Written by Milly Edgerley • Published 26th October 2016 • 4 minute read
This year’s big Twitter story revolved around actress Leslie Jones and conservative journalist Milo Yiannopoulos. After inciting his followers to direct hate and abuse towards Jones on the platform, twitter permanently deactivated self proclaimed troll Milo Yiannopoulos’ account, and barred him for life. This resulted in the #FreeMilo movement, with users outraged that this decision was an infringement of the controversial personality’s freedom of expression. Subsequently, CEO Jack Dorsey’s decision to remove the account has snowballed into a raging debate questioning the difference between an opinion and hate speech.
Remember… if you can't beat em, silence em! #FreeMilo
— Absorbed (@CalebSkid) October 12, 2016
In observing this debate, it is important to understand Twitter’s historically hard lined stance on censorship, and that the debate of controversial speech is not a new one for the company.
Since its creation, Twitter has prided itself on being a vehicle of free speech, spreading news and opinions which might not be available elsewhere, and giving a voice to otherwise silenced or marginalised groups. Twitter has always been adamant that it is a means of communication that will not censor it’s content, but rather be used as a tool to deliver it, with Twitter executives allegedly preaching very early on that “Twitter is the free speech wing of the free speech party”

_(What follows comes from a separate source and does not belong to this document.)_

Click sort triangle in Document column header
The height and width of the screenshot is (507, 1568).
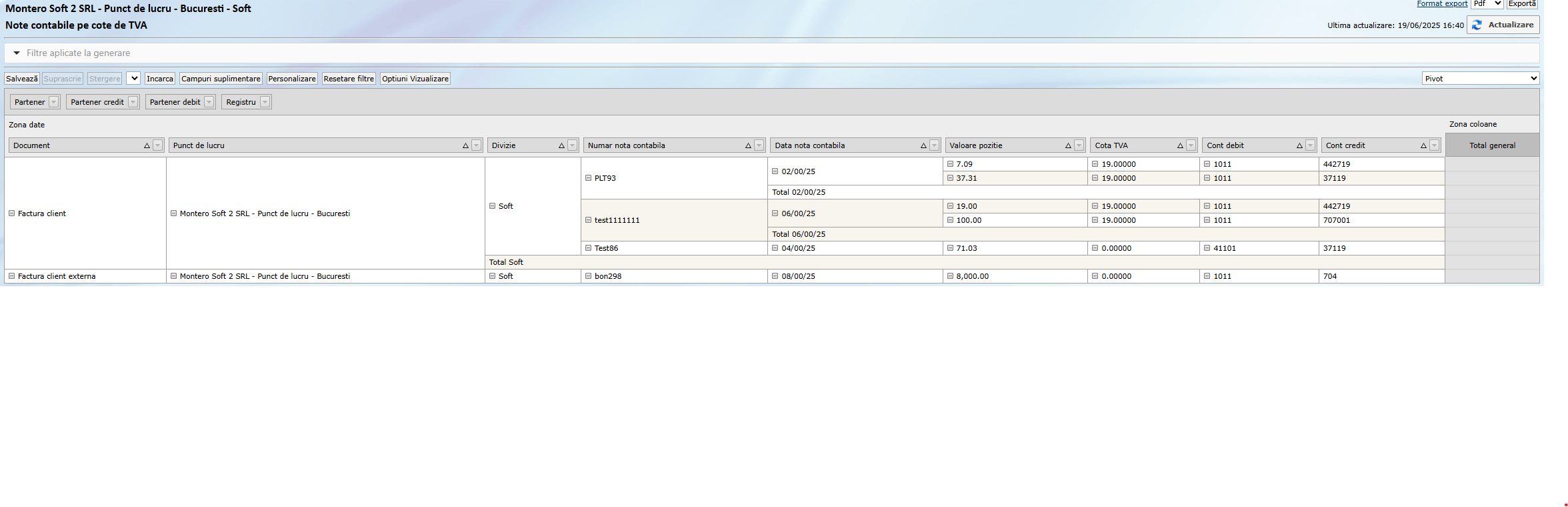point(147,145)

One only has to look at twitter’s role during the Arab Spring, whereby the platform was used by civilians, journalists and activists to break through the highly censored media to spread truths and rally support to see the positive impact that the platform has had. Twitter was lauded as a revolutionary tool in a sea of oppressive and silencing governments.

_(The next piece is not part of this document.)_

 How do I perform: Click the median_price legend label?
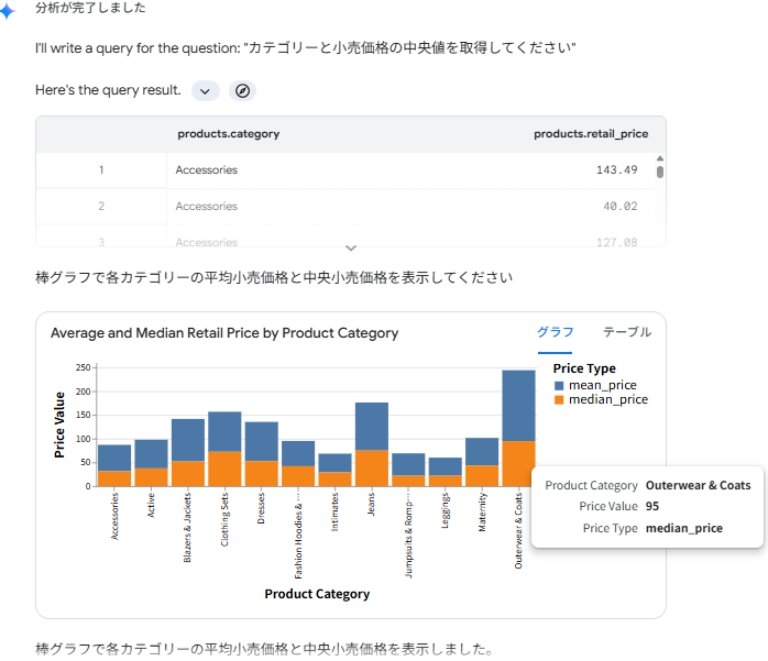point(608,400)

Twitter’s steadfast approach to allowing users to tweet whatever their opinions, not matter how controversial or unpopular, has rapidly and unsurprisingly spiralled into a seemingly uncontrollable wave of abuse for many of it’s users. Unlike Facebook and Instagram, twitter does not moderate user posts, resulting in an estimated 88% of internet trolls operate on the platform – that number alone tells us there’s a problem. The platform has become rife with death threats, threats of sexual violence, racism, sexism, xenophobia, homophobia, extremism… the list goes on. It’s obvious that what was once a social media platform that allowed for users to post even sensitive content with the idea that news should not be censored, Twitter is fast becoming a hot bed of negative, hateful and sometimes criminal activity, and whether or not they wanted to, Twitter were backed into a corner.

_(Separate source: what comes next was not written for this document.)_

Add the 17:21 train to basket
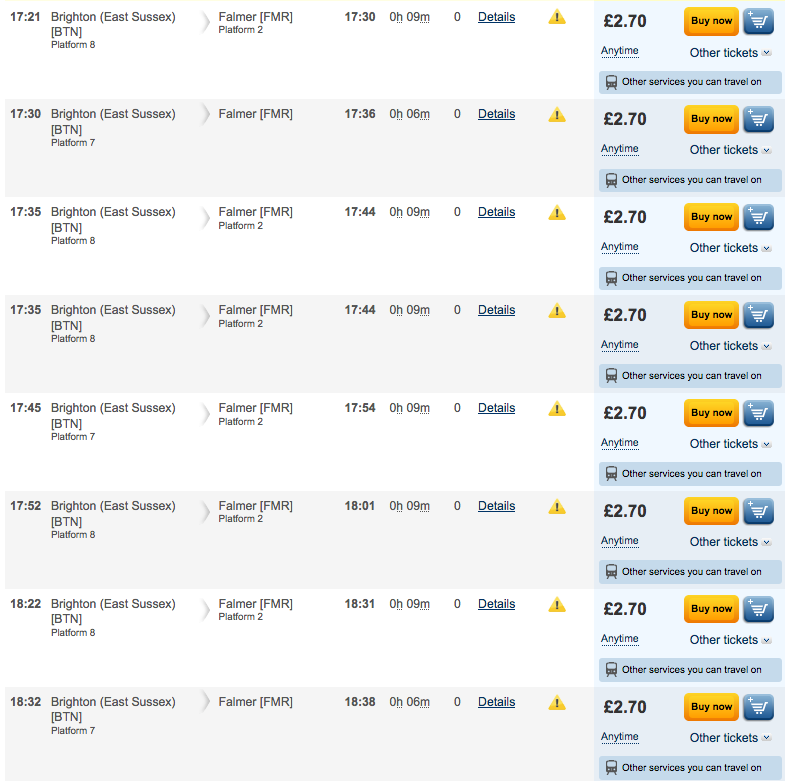Screen dimensions: 785x781 (x=758, y=22)
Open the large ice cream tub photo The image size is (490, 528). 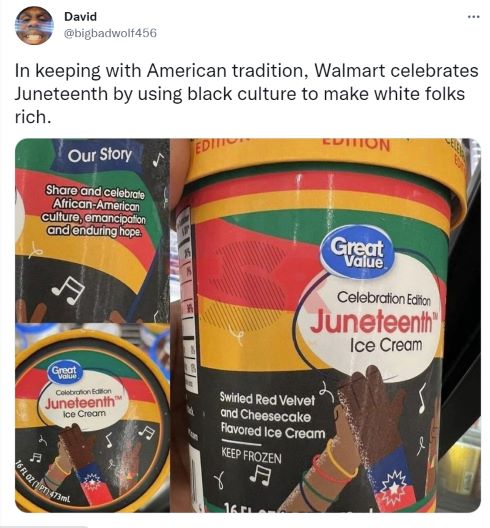[326, 325]
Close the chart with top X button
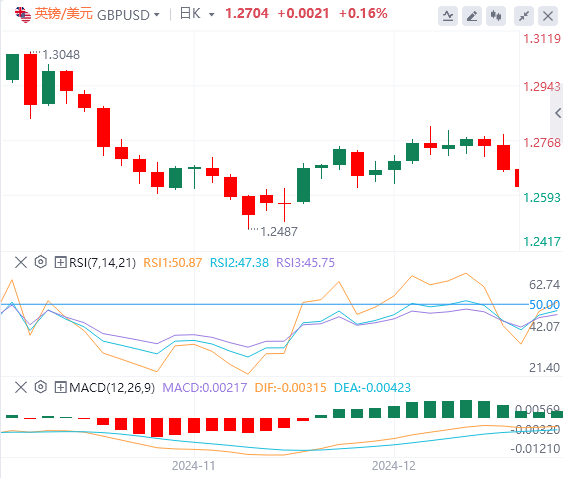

After calls from many leading activist organisations and individuals for Twitter to being taking responsibility for the hateful and in many cases harmful vitriol, the platform has made amendments and steps from within to start fighting back against online abuse. In May 2016, Twitter, alongside Facebook, Microsoft and YouTube, agreed to a new code of conduct set out by the European Union in an attempt to clamp down on illegal hate speech and, in particular, terrorist propaganda. This move has come at the right time, with activists and governments speaking up more and more prominently about their disappointment in Twitter’s lack of action in deactivating ISIS propaganda accounts. Moves are, however, being made on Twitter’s part to help eliminate the presence of this propaganda on their channel. Reports suggested that Twitter was swift in shutting down accounts celebrating the Bastille attack in Nice, to much praise from the media.
After the infamous memo leak from former CEO Dick Costolo in 2015 (“We suck at dealing with abuse and trolls on the platform, and we’ve sucked at it for years,”) Twitter have also set out their own tougher regulations in order to combat abuse, as well as making it easier for users to report abusing tweets and content. Whilst it appears that Twitter is moving in the right direction with it’s policies and actions, many are left wondering what it takes to have a troll taken down. On the surface, we have seen that twitter can actually be very quick to take action against accounts that it deems to be unacceptable, but there seems to be more and more erratic censorship from twitter. The lines in Twitter’s regulations are blurry, allowing for the company to pick and chose who and when an account gets suspended. Yiannopoulos is not the first prominent user to have been banned. Azealia Banks was banned after a series of racist tweets directed at Zayn Malik, however since old tweets made by country singer Blake Shelton resurfaced recently, containing misogynistic, homophobic and racist content, no action seems to have been taken. Many women have tried to report rape threats, death threats and more to twitter, to no avail, however a parody account of Vladimir Putin was shut down by the platform after the Russian government complained.
It is undoubtedly right for twitter to police its users posts, and remove hateful, violent, threatening vitriol, however it seems to have waded into a grey area from which it cannot win. Either it is perceived as being reluctant to take action, or it is overzealous in it’s attempts to silence ‘opinions’. Now that certain accounts have been shut down it has created a precedent from which it cannot backtrack, opening a Pandora’s Box of regulation and will have a difficult time trying to decipher free speech from hate speech.